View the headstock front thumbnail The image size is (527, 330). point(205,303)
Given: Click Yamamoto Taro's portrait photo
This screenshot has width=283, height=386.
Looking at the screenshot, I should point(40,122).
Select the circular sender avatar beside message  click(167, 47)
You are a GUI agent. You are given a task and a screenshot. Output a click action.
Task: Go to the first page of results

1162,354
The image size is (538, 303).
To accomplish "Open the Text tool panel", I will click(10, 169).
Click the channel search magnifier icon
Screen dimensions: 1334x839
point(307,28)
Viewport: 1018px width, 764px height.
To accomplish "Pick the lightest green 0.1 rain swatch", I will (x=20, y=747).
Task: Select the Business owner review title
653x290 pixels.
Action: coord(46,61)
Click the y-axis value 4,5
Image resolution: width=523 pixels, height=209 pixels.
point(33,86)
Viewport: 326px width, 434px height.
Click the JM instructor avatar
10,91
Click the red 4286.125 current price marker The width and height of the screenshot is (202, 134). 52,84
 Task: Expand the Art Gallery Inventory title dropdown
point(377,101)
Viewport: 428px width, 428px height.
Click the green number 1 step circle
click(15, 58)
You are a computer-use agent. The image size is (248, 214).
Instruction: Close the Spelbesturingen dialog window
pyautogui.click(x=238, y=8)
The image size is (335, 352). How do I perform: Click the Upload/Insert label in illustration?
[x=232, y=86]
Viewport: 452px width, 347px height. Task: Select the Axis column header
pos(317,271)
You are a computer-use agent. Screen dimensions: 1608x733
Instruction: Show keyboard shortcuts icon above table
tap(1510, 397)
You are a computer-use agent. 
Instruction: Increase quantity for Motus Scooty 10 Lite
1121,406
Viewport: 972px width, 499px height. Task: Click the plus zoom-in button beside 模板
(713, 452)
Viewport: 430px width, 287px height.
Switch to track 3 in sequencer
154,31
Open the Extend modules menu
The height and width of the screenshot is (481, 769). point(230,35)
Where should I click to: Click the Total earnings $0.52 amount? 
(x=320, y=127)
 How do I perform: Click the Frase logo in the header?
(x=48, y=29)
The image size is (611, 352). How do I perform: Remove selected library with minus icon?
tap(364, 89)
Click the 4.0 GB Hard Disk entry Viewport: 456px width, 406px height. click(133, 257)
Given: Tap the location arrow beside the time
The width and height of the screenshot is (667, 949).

* What the exercise asks
Reproduce verbatim every row from the line containing "Viewport: 972px width, 499px" down through the end of the rows, both ends included.

* Task solution
Viewport: 972px width, 499px height. Task: Click the plus zoom-in button beside 模板
(713, 452)
Viewport: 430px width, 287px height.
Switch to track 3 in sequencer
154,31
Open the Extend modules menu
The height and width of the screenshot is (481, 769). point(230,35)
Where should I click to: Click the Total earnings $0.52 amount? 
(x=320, y=127)
 How do I perform: Click the Frase logo in the header?
(x=48, y=29)
The image size is (611, 352). How do I perform: Remove selected library with minus icon?
tap(364, 89)
Click the 4.0 GB Hard Disk entry Viewport: 456px width, 406px height. click(133, 257)
Given: Tap the location arrow beside the time
The width and height of the screenshot is (667, 949).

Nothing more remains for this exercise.